Ectomorphic Body Type

Most notable for their high metabolism and small frame the Ectomorph does not accumulate fat very easily. That said they also do not easily gain muscle mass either so though some might find themselves envious of these individuals it does come with a price.

People with this body type have to train harder and eat more to counteract an intense metabolic rate. Essential these individuals can eat everything in sight without gaining a pound but this is not ideal for bodybuilding so certain measures must be taken in order to get the desired results.

Dieting Suggestions:

  • Drink Lots of Milk – liquid protein synthesizes quickly
  • Focus On Carbohydrates – 50% to 60% of your daily sustenance
  • Increase Caloric Intake – larger portions or several small meals
  • Consume High-Density Foods – peanut butter, pasta, potatoes, rice, beans
  • Drink or Eat Protein Supplements – rich in high-quality protein
  • Indulge Yourself – enjoy eating food that is not necessarily healthy in moderation

One thing about being ectomorphic is there is not as strong a focus on counting calories since food is metabolized faster, fat production is low while accumulating very slowly.
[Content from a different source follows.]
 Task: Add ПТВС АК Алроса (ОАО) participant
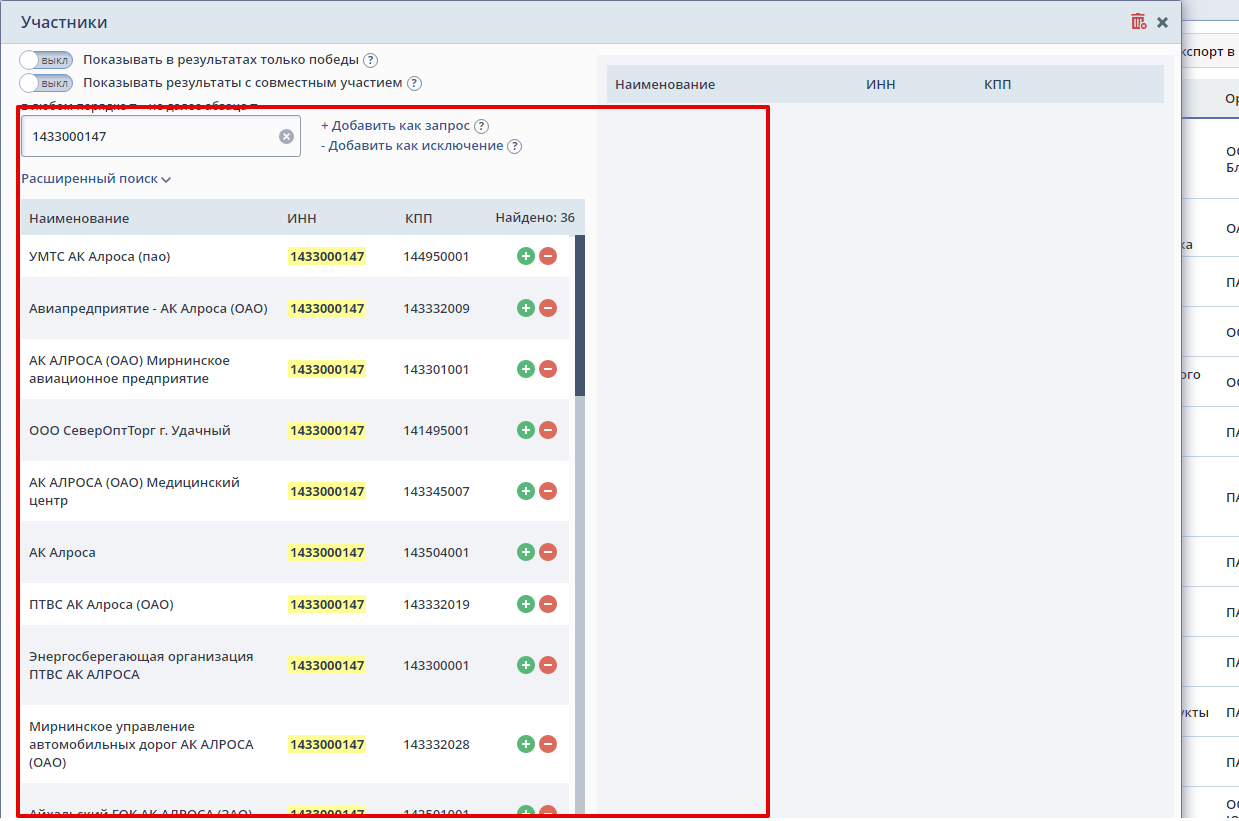point(526,604)
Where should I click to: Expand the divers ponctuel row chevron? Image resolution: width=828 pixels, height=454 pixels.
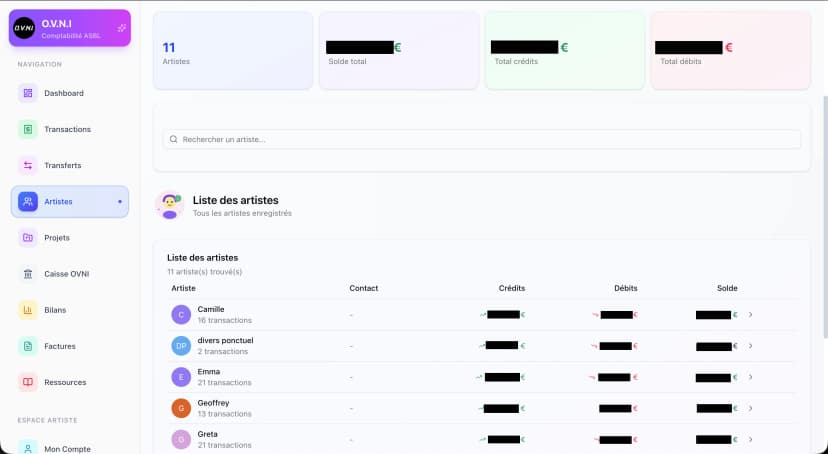[x=751, y=346]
Enjoy this part of your high metabolism because there are many people who must struggle to watch what they eat and miss out on lots of good food.

Training Suggestions:

  • Lift Heavy – using heavier weights will help focus on mass
  • Repetitions – this should range from 5 to 10 reps
  • Resting – since you are lifting heavy rest longer to regain more energy
  • Compound Lifting – lifts that utilize a large range of movement; bench press, squats, pull-ups
  • Avoid Cardio – burning more calories is not recommended
  • High-Intensity Interval Training – cardio that burns fewer calories

These tips will help improve the efficiency of your workouts to help you reach your goals with less difficulty. Taking longer rests will compensate for lifting heavier weight so you can get the most from your workouts.

It may be harder for an ectomorph to gain muscle but with the help of these suggestions, these obstacles can be overcome.

Stay diligent, dedicated and focused on what you hope to achieve and with hard work and plenty of effort you will see the transformation you seek happen sooner.

Since you are going to be training harder it cannot be emphasized enough about the importance of maintaining your daily rate of food consumption which especially important since your body already burns fat faster and puts on muscle slower.